Re: New full Unicode for ES6 idea

Anne van Kesteren wrote:
> On Sun, 19 Feb 2012 21:29:48 +0100, David Bruant <bruant.d@gmail.com> 
> wrote:
>> I think a CSP-like solution should be explored.
>
> FWIW, the feedback on CORS (CSP-like) thus far has been that it's 
> quite hard to set up custom headers.

I've heard this for years, can believe it in old-school big-company 
settings, but have a not-to-be-shattered hope that with Node.js etc. it 
is easier for content authors to configure headers. Go on, break my heart!

> So for something as commonly used as JavaScript I'm not sure we'd want 
> to require that. And although more difficult, if we want <meta> it can 
> be made to work, it's just more complicated than simply defining a 
> name and a value. But maybe it should be something simpler, e.g.
>
> <html unicode>
>
> in the top-level browsing context's document.

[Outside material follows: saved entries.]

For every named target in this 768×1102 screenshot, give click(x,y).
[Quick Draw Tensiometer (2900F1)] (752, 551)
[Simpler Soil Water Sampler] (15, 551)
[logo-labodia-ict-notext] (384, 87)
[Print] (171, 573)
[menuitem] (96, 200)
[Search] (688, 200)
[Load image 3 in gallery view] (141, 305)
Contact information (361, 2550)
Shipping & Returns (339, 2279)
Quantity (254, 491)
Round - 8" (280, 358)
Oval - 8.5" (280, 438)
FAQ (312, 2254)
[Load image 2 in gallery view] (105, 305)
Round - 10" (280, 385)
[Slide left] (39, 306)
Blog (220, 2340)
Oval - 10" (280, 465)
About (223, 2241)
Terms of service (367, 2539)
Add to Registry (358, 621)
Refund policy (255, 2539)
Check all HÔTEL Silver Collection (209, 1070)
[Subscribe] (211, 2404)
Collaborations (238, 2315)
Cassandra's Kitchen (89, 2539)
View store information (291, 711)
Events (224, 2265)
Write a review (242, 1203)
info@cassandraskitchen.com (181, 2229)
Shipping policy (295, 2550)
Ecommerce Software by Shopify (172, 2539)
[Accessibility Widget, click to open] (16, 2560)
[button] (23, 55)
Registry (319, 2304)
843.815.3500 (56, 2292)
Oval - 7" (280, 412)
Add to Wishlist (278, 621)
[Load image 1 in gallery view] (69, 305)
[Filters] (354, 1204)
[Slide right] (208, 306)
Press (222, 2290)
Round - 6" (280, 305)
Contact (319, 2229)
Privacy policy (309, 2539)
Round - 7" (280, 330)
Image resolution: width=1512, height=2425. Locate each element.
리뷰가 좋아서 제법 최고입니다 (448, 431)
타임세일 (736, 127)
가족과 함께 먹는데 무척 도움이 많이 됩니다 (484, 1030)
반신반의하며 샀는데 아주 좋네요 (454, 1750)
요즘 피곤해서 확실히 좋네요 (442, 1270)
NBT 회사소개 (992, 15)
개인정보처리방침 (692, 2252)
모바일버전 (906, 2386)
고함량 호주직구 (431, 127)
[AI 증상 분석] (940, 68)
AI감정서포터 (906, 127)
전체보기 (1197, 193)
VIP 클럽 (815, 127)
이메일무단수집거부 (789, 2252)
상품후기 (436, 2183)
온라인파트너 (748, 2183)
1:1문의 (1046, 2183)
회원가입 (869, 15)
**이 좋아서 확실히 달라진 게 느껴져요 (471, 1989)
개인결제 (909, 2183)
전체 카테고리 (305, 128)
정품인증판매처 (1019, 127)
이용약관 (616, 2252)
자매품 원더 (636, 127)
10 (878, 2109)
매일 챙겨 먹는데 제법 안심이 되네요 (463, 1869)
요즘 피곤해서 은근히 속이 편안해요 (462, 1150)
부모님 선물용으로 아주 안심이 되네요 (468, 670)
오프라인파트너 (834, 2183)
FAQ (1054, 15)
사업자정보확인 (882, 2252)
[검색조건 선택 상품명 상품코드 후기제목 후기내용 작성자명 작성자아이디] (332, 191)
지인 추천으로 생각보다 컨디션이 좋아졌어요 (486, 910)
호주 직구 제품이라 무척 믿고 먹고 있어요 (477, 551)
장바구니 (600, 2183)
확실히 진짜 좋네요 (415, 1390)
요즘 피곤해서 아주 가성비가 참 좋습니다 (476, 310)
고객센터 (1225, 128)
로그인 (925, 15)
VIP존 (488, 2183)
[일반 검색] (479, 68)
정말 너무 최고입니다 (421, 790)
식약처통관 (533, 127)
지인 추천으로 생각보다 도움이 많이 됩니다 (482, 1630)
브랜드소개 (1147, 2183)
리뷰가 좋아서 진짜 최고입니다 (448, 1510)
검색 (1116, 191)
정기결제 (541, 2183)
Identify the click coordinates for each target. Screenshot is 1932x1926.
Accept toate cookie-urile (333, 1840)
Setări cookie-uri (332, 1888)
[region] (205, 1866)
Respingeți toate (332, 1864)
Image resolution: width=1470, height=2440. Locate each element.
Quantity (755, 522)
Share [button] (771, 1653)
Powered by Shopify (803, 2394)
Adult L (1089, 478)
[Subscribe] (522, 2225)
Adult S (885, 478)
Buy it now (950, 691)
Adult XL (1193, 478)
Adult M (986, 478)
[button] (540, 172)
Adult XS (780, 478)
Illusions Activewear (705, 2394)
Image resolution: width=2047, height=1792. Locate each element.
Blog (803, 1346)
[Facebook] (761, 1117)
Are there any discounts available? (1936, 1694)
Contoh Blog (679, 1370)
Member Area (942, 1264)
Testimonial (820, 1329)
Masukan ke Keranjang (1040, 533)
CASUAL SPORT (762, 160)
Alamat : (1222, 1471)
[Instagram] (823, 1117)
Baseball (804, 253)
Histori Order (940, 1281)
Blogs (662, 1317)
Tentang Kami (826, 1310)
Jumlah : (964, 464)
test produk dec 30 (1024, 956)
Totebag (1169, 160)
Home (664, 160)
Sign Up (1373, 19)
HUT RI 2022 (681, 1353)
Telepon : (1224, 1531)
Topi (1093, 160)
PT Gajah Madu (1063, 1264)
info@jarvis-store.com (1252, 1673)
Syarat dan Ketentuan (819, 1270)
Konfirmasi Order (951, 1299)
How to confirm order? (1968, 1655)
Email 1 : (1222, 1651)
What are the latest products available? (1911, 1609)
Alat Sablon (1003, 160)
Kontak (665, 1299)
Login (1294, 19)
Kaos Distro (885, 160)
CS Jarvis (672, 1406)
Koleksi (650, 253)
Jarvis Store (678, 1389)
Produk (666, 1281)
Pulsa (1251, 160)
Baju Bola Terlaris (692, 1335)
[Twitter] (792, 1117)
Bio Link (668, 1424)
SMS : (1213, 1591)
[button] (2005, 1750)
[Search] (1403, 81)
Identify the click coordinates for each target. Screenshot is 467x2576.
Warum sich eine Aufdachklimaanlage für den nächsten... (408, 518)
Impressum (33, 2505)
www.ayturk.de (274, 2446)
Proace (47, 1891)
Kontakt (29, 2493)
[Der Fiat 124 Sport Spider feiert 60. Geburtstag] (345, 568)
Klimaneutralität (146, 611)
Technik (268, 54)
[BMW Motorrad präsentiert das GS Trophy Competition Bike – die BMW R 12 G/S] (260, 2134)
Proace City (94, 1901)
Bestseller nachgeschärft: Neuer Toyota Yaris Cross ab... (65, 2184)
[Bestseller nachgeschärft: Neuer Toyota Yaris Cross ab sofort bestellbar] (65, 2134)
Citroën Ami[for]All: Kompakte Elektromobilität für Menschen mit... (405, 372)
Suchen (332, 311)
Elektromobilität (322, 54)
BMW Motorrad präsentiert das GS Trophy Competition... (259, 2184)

That's pretty but is it misleading? This is the big-red-switch-for-JS, 
not for the whole doc. In particular what is the Content-Type, with what 
charset parameter, and how does this attribute interact? Perhaps it's 
just misnamed.

> What are libraries supposed to do by the way, check the length of "😁" 
> and adjust code accordingly?

Most JS libraries (I'd love to see couterexamples) do not process 
surrogate pairs at all. They too live in the '90s.

> As far as the DOM and Web IDL are concerned, I think we would need two 
> definitions for "code unit". One that means 16-bit code unit and one 
> that means "Unicode code unit"

I'm not a Unicode expert but I believe the latter is called "character".

> or some such. Looking at 
> http://dvcs.w3.org/hg/domcore/raw-file/tip/Overview.html#characterdata 
> the rest should follow quite naturally.
>
> What happens with surrogate code points in these new strings? I think 
> we do not want to change that each unit is an integer of some kind and 
> can be set to any value. And if that is the case, will it hold values 
> greater than U+10FFFF?

JS must keep the "\uXXXX" notation for uint16 storage units, and one can 
create invalid Unicode strings already. This hazard does not go away, we 
keep compatibility, but the BRS adds no new hazards and in practice, if 
well-used, should reduce the incidence of invalid-Unicode-string bugs.

The "\u{...}" notation is independent and should work whatever the BRS 
setting, IMHO. In "UCS-2" (default) setting, "\u{...}" can make pairs. 
In "UTF-16" setting, it makes only characters. And of course in the 
latter case indexing and length count characters.

/be

Received on Sunday, 19 February 2012 22:16:18 UTC